Best of 2016: Sigma Lenses


Over the past few years, Sigma has been carving a spot in the camera lens pantheon while building a loyal (and outspoken) following of users looking for fast, sharp glass without breaking the bank. The evidence of Sigma’s ascent is noticeable in the way that its 2016 releases were anticipated and received. No longer an over-performing underdog, the shock has worn off and this manufacturer’s lenses are greeted with elevated expectations from reviewers and a list of demands from users.  

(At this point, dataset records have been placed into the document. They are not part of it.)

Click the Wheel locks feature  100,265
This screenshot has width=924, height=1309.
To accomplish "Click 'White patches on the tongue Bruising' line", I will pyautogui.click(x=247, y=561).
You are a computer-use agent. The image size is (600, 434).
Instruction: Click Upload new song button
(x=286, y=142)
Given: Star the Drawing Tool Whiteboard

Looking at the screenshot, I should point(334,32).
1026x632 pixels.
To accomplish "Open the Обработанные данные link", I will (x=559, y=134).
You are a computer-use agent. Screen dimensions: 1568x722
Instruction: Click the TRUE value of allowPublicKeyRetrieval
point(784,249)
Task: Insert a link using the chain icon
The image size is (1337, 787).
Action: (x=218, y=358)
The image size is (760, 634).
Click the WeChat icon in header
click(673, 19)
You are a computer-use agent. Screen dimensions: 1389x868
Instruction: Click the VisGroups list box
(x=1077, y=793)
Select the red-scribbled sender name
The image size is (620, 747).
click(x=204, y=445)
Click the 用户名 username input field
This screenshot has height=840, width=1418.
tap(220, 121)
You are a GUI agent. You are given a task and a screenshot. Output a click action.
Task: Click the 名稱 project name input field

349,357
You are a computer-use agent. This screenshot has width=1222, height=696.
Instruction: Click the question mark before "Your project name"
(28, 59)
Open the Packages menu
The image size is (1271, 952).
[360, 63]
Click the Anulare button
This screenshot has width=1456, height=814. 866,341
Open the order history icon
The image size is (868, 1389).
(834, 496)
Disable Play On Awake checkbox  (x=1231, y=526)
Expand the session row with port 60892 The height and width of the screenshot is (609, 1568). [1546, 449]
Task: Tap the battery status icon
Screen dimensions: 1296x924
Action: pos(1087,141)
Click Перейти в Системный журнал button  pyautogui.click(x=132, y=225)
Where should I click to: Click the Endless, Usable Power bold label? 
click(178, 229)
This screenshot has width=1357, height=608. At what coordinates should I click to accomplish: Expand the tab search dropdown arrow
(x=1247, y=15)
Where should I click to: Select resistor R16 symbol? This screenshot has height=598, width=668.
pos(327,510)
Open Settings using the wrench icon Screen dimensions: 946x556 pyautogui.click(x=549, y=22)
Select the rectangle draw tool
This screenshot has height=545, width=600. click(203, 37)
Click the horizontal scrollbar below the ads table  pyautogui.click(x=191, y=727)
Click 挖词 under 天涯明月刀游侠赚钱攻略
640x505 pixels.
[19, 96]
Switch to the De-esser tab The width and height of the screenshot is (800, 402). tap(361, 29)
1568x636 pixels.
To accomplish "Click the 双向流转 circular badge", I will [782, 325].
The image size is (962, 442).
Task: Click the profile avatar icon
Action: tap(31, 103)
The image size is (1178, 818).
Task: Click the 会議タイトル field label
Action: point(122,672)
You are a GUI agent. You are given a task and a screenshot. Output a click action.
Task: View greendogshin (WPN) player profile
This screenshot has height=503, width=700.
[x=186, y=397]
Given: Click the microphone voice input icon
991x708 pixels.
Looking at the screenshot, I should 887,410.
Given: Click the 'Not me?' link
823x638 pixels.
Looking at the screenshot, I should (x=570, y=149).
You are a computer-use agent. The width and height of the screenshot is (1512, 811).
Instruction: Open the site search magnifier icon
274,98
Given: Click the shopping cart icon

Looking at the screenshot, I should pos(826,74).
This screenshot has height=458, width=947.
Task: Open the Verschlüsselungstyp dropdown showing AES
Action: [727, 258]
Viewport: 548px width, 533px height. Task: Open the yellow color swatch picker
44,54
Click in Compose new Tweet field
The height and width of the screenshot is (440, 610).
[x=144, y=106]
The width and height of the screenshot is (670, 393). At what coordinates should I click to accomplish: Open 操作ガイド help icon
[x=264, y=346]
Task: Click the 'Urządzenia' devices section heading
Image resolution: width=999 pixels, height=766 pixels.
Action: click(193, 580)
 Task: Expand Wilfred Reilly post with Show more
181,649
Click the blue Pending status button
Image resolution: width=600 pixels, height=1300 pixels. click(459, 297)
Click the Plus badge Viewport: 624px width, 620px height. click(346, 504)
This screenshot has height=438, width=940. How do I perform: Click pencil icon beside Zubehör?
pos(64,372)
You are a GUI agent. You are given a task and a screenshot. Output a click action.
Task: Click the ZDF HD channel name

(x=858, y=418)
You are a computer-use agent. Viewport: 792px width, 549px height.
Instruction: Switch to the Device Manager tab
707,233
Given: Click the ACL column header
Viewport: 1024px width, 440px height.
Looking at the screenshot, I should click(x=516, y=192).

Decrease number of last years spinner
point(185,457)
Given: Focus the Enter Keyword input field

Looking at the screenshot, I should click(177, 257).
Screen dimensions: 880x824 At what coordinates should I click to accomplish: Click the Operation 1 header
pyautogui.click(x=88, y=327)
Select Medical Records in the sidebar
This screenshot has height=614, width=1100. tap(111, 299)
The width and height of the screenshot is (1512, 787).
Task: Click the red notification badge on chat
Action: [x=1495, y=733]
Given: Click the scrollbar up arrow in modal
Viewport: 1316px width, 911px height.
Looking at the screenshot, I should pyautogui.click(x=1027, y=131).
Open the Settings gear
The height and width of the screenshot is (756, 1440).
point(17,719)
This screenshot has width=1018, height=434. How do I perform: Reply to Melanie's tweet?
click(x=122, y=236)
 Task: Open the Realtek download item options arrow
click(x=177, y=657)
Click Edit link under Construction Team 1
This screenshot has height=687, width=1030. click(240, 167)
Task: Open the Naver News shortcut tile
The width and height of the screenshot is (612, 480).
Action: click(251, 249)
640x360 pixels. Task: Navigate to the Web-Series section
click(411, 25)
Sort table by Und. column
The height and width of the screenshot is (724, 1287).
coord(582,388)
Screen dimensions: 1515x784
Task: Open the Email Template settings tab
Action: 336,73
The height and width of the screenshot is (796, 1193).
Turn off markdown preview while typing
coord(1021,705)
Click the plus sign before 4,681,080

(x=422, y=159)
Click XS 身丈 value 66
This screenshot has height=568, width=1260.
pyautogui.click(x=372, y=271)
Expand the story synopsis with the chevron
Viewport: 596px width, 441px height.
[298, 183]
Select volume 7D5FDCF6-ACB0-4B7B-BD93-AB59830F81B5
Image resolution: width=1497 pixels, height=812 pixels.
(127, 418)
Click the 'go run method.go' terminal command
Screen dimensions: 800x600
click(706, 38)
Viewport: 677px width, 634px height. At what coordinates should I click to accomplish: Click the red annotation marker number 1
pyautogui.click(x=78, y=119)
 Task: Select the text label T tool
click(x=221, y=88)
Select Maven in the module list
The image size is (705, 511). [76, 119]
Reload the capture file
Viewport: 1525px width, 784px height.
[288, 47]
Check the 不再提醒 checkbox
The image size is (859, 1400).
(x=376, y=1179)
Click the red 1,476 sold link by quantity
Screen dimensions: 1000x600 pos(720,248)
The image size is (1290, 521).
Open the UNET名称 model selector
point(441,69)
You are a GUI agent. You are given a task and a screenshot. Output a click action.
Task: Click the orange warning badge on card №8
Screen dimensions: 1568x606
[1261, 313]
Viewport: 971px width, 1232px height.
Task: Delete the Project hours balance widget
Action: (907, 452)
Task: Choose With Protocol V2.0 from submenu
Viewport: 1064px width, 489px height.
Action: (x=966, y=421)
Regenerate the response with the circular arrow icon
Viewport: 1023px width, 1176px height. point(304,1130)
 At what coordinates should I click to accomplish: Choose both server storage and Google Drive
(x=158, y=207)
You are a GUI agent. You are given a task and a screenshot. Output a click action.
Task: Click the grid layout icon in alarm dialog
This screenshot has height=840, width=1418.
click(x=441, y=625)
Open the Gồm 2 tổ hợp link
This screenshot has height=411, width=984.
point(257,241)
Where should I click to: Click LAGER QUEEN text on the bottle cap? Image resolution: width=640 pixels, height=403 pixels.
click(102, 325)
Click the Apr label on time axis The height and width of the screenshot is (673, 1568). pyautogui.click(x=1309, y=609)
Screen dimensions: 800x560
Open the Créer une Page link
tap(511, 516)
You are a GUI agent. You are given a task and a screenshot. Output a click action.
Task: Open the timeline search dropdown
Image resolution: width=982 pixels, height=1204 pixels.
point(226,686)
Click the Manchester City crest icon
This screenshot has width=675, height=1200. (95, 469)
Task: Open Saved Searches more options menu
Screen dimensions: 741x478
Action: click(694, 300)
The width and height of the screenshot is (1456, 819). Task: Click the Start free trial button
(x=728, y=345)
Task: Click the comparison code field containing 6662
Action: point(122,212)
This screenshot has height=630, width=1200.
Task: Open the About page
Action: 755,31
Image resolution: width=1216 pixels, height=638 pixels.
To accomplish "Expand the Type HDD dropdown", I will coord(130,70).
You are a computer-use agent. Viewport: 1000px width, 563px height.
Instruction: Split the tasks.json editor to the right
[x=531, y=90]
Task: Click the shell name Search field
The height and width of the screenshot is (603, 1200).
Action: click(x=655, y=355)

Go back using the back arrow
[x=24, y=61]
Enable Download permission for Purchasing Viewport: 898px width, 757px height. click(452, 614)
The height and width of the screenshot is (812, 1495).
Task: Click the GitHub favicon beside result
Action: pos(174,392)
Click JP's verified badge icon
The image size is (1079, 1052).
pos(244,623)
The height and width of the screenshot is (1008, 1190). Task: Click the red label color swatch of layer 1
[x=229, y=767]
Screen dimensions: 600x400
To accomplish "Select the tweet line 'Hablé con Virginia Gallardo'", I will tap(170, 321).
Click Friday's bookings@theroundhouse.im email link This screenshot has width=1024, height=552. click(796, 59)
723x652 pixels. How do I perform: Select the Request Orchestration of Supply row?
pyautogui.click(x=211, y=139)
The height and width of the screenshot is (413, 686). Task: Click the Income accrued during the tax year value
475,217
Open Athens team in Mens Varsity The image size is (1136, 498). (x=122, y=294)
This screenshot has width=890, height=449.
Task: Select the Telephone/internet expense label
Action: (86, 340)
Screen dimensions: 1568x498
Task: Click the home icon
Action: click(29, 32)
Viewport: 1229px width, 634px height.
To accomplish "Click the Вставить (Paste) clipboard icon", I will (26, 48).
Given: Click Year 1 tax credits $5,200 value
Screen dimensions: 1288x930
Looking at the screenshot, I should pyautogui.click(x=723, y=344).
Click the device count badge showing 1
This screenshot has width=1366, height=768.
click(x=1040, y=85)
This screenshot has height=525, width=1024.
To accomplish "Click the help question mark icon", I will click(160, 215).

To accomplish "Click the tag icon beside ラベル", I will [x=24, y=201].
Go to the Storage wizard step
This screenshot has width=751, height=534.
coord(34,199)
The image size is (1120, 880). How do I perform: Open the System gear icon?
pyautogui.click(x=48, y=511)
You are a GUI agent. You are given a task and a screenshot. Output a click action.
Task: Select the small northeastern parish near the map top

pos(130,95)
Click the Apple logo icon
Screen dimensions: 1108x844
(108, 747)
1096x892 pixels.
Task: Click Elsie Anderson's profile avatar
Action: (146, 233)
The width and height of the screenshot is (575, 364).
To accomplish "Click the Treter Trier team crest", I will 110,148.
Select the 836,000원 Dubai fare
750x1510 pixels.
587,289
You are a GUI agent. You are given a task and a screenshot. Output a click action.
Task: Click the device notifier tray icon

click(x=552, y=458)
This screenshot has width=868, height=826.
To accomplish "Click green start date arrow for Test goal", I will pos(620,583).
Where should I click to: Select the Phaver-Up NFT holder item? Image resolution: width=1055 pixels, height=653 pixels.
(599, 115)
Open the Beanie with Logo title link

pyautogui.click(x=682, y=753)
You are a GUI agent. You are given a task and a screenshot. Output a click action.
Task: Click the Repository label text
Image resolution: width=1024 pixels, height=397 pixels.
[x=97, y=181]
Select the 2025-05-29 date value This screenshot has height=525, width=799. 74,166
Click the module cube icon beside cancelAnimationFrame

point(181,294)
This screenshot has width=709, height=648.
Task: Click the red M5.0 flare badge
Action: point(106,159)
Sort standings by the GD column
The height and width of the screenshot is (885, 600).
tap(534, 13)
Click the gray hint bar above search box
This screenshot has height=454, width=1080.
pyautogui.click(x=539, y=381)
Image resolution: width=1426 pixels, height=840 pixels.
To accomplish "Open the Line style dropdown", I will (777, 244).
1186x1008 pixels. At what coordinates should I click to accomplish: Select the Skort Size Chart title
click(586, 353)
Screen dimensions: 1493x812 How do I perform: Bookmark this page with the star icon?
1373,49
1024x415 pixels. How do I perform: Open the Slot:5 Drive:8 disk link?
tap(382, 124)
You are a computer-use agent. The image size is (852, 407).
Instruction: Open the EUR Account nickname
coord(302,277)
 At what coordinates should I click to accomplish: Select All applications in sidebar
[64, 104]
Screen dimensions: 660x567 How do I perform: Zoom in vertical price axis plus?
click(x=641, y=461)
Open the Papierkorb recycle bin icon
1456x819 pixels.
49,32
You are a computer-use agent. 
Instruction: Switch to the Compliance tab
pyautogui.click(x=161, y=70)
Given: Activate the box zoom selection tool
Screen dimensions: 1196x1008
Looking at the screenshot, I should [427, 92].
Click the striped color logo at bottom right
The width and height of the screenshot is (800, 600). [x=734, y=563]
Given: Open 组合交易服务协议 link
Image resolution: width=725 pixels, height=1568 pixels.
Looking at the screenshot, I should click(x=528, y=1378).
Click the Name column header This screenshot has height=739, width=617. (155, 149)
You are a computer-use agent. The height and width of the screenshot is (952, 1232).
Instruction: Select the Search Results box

85mm f/1.4 DG HSM Art Lens

Since Sigma began its Global Vision product line in 2012, it has been building an impressive collection of lenses in its “Art” series. Countless prayers were answered this year when Sigma announced its 85mm f/1.4 DG HSM Art lens. This portrait-ready addition to the lauded series combines two “F” Low Dispersion (FLD) glass elements with an anomalous partial dispersion/high refractive index element to produce the kind of sharp images with minimal aberration and fringing that Sigma converts have come to expect. Focusing is fast and quiet with its updated Hyper Sonic Motor (HSM). Its wide aperture and 9-blade, rounded diaphragm makes for pleasing bokeh and makes handling low-light environments a breeze.

Sigma 85mm f/1.4 DG HSM Art Lens for Nikon F

12-24mm f/4 DG HSM and 50-100mm f/1.8 DC HSM Art Lenses

Sigma covered a wide range of focal lengths with two zoom additions to the Art series: the 12-24mm f/4 DG HSM and 50-100mm f/1.8 DC HSM Art lenses. Both feature constant maximum apertures and HSM focusing. The ultra-wide 12-24mm’s massive aspherical lens elements and FLD glass combine to deliver solid edge-to-edge sharpness while tempering distortion. The versatile 50-100mm was welcomed by photographers using cameras with APS-C sized sensors. A combination of one SLD and three FLD glass elements extends the quality of its full-frame brethren at a smaller format.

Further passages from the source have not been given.